What you are asked to do: Convert everything from the line containing "The width and" down to the line containing "Action: point(322,13)" into a Markdown table with the columns Row and Line, leaving out blank lines and the pictures.

Records supplied:
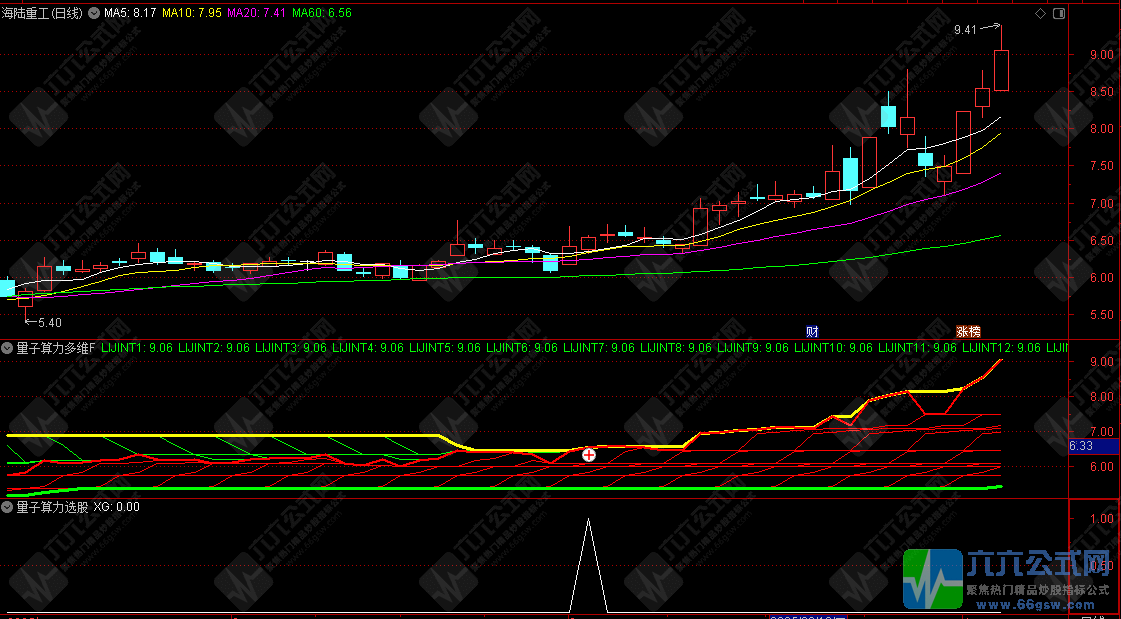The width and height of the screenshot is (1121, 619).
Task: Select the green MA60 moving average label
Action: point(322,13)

--

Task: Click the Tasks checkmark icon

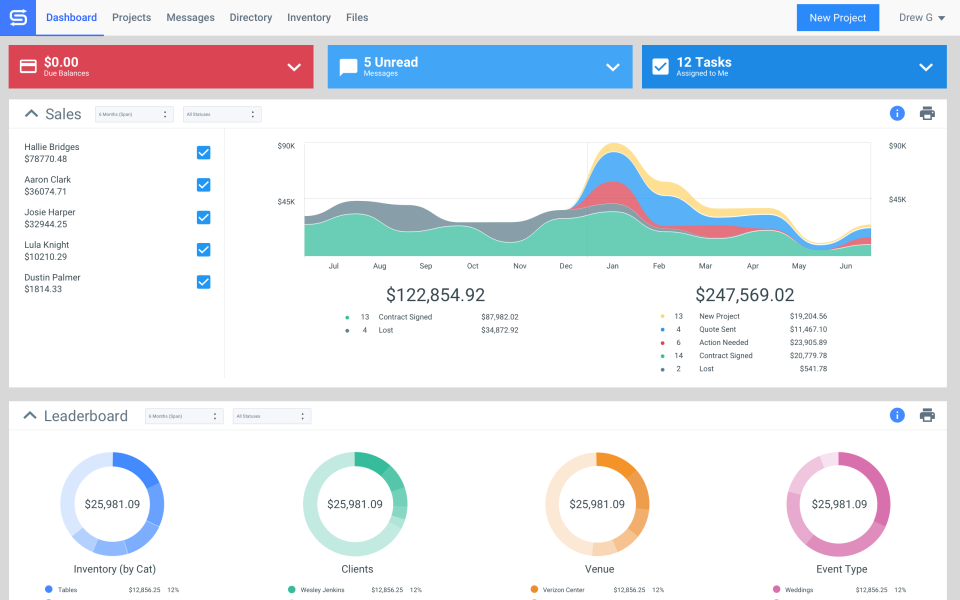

==

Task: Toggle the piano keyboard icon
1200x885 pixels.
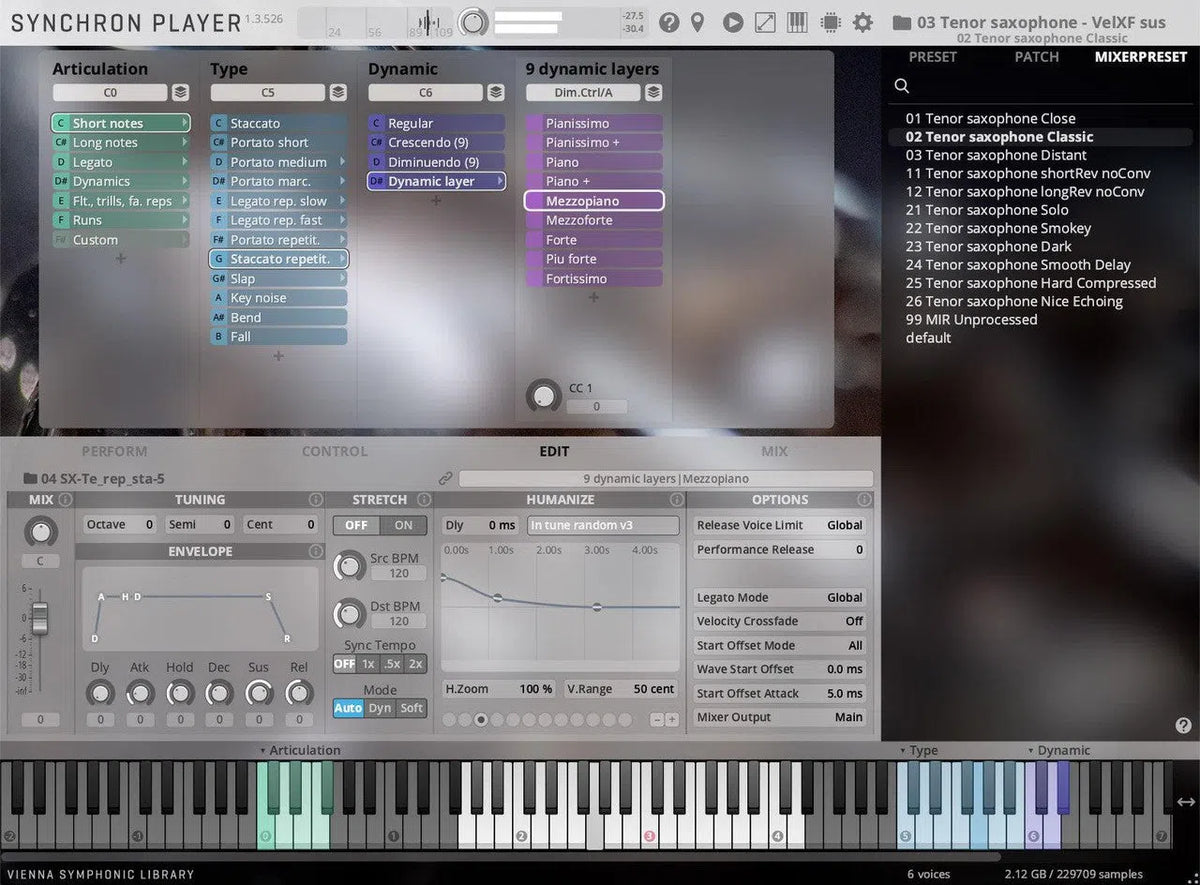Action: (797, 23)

Task result:
| Row | Line |
|---|---|
| 1 | The width and height of the screenshot is (1121, 619). |
| 2 | Task: Select the green MA60 moving average label |
| 3 | Action: point(322,13) |